No national coverage determinations are issued by Medicare regarding commonly used glaucoma tests. Many Medicare carriers, however, have created "local coverage determinations" regarding those services. Non-federal payers also have published coverage guidelines or clinical policy bulletins that cover various glaucoma tests. Familiarity with the standards is crucial to the appropriate utilization and billing of those studies.

Corneal pachymetry

A frequently used test in patients with glaucoma and suspected glaucoma is corneal pachymetry. This test is coded as CPT 76514.

This is a good example of a test that would not be covered as a screening test. It is easy to imagine how virtually all patients that present to a practice could undergo this relatively innocuous test as a "screen for glaucoma." When no clinical indication exists for this service, such a protocol likely would expose a practice to charges of abuse.

Corneal pachymetry generally is considered a "once-in-a-lifetime service" in the population with glaucoma or suspected glaucoma.

Some carriers expand the coverage through a local coverage determination, however. The Medicare carrier Wisconsin Physician Service indicates that repeat pachymetry can qualify for payment when the patient is seen by a new physician billing group, or if the patient has had refractive surgery or a corneal transplant subsequent to the initial pachymetry.

Corneal pachymetry inherently is bilateral and, therefore, only is billed once, although both eyes typically are tested together. An evaluation of the impact of the measurement should be documented.

After describing the actual thickness, evaluation might include categorization of the cornea as thin, normal, or thick. Additional comment should be made as to the appropriate correction factor given the corneal thickness. Mention of how the thickness will affect clinical care will support the billing for the service.

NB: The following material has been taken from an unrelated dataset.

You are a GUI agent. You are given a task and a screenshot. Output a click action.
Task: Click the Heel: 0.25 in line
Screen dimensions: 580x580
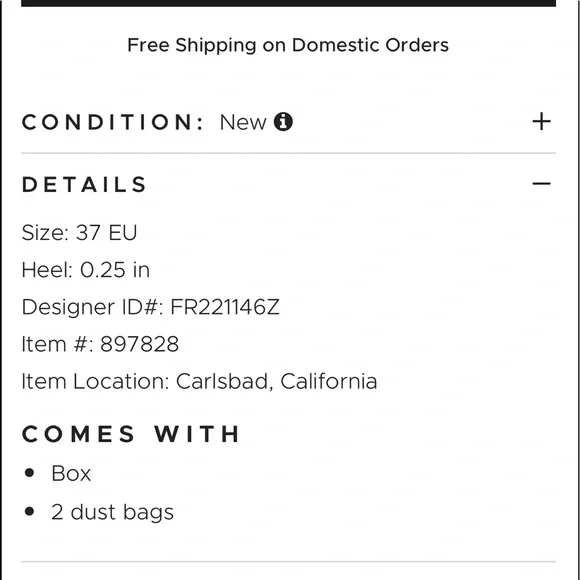tap(85, 270)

Payers recognize visual field testing as necessary to the appropriate care of patients with glaucoma. Coverage for visual field testing in suspected glaucoma generally is not difficult to obtain. CPT 92083 is the correct code for the standard full threshold automated perimetry test in the patient with glaucoma or suspected glaucoma.

Many payers have established local coverage determinations (Medicare) or coverage guidelines (private payers) for visual fields. Those outline coverage criteria include payable diagnoses. In many cases, frequency edits will be part of the guideline.

Scenarios will exist in which you believe visual fields should be obtained more frequently than what might be expected. In those situations, document why you believe frequent visual field tests are required. It is advisable to have an Advance Beneficiary Notice of Noncoverage or comparable commercial insurance waiver signed so that you may collect from the patient should his or her insurance deny the service.